▸ **What is required**
Can you reproduce the entries below word for word, starting at the line that contains "You are a GUI" and ending with the final line of the entries? Leave the pictures out of your answer.

==*==

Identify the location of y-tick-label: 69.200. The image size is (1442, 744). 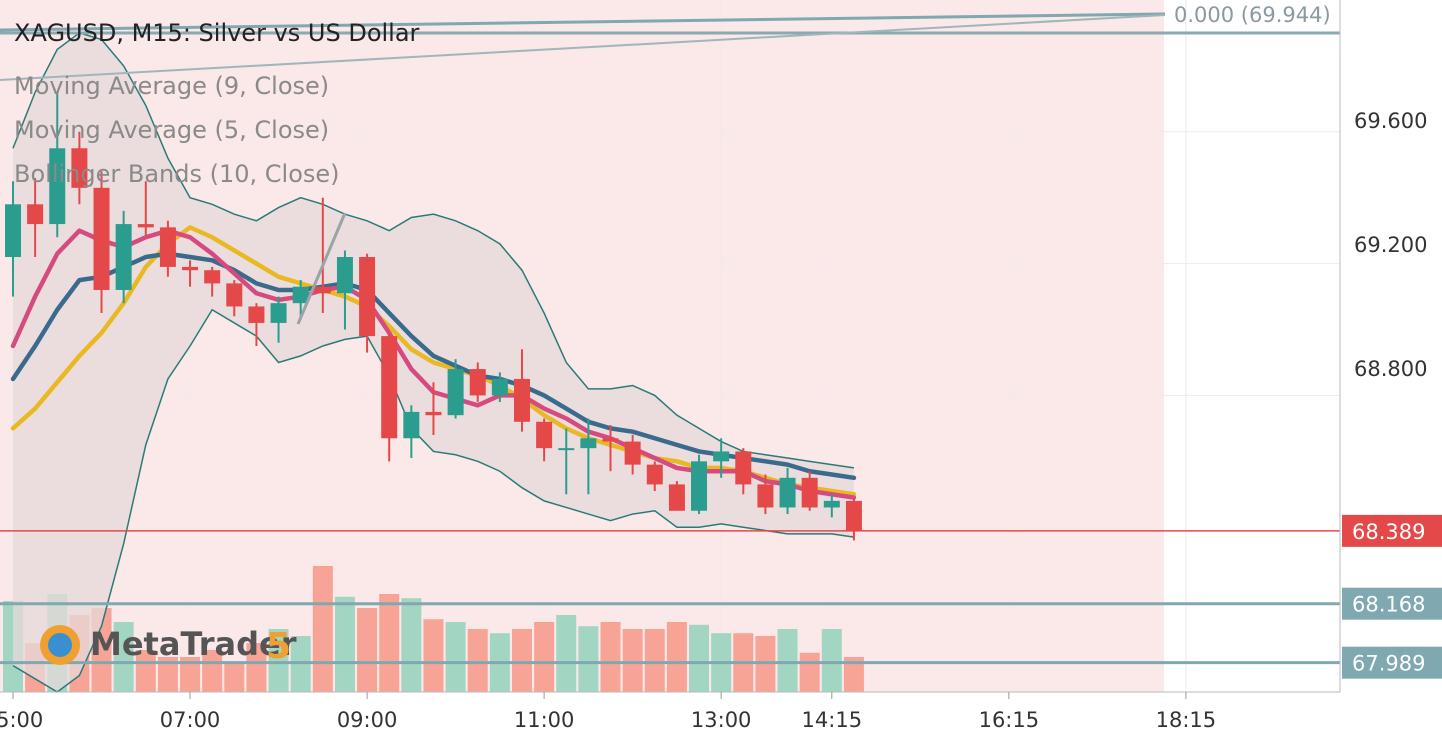
(1390, 245).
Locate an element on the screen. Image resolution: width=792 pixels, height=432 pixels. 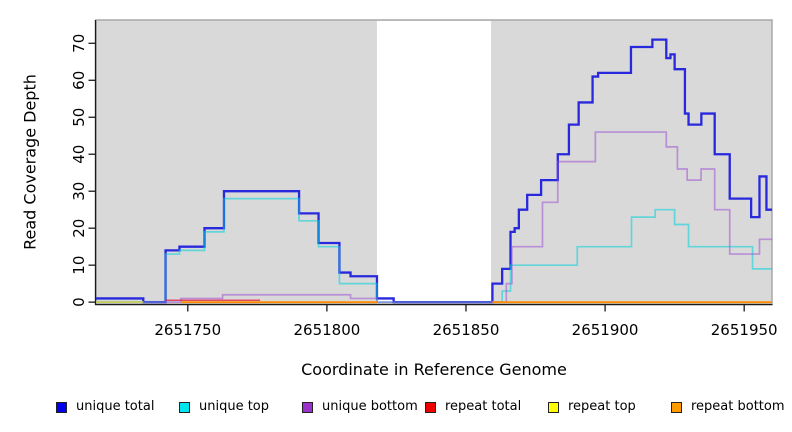
y-tick-label: 20 is located at coordinates (79, 228).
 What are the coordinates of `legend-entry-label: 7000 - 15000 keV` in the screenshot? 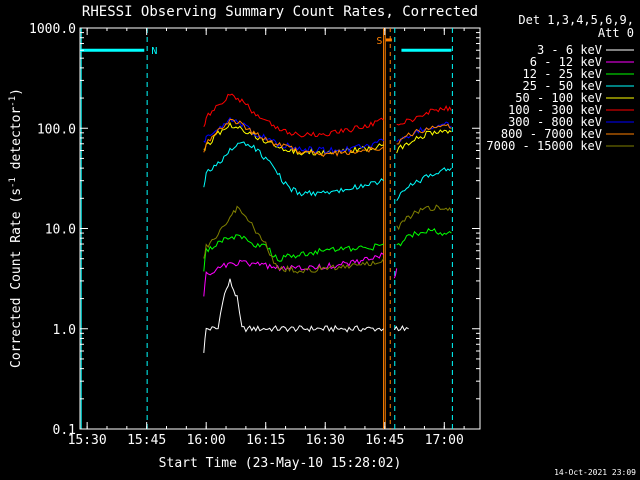 It's located at (544, 146).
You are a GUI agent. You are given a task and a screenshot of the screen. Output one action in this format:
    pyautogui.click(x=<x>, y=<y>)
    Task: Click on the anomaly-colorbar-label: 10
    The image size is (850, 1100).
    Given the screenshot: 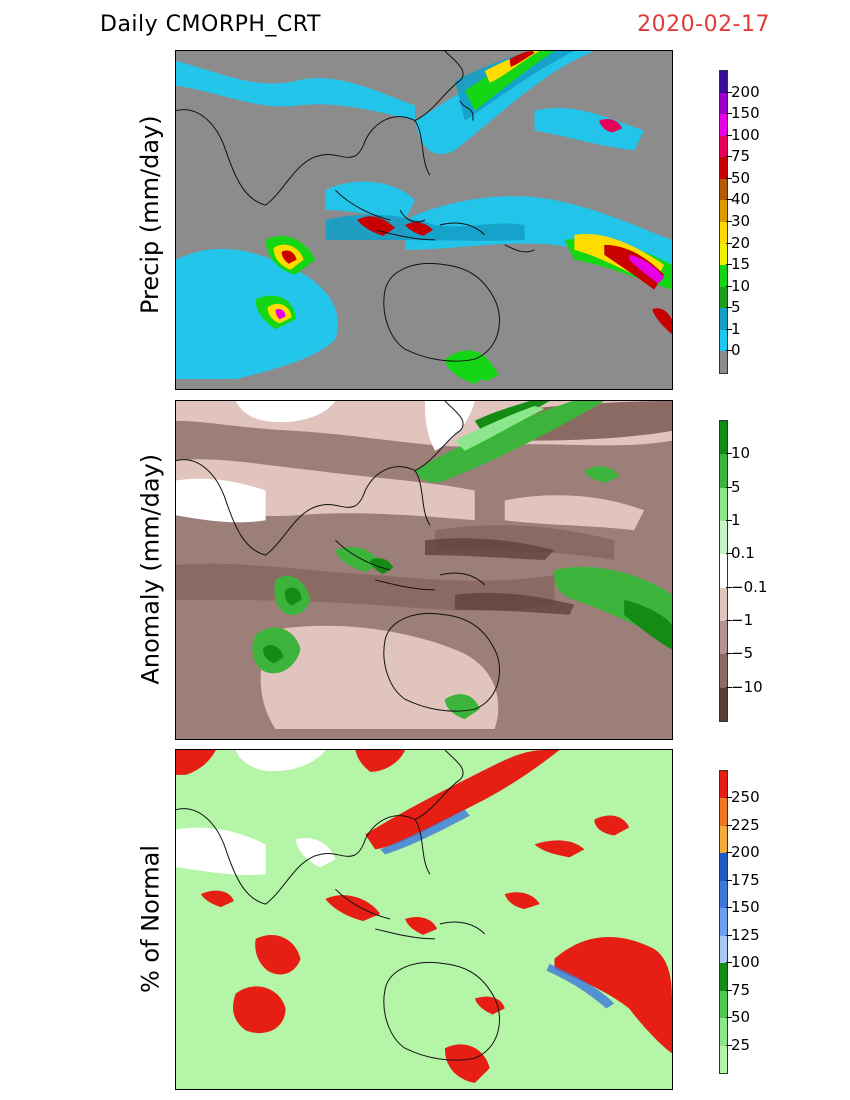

==*==

▸ **Solved problem**
You are a GUI agent. You are given a task and a screenshot of the screen. Output one action in this format:
    pyautogui.click(x=<x>, y=<y>)
    Task: Click on the anomaly-colorbar-label: 10
    The image size is (850, 1100).
    Given the screenshot: 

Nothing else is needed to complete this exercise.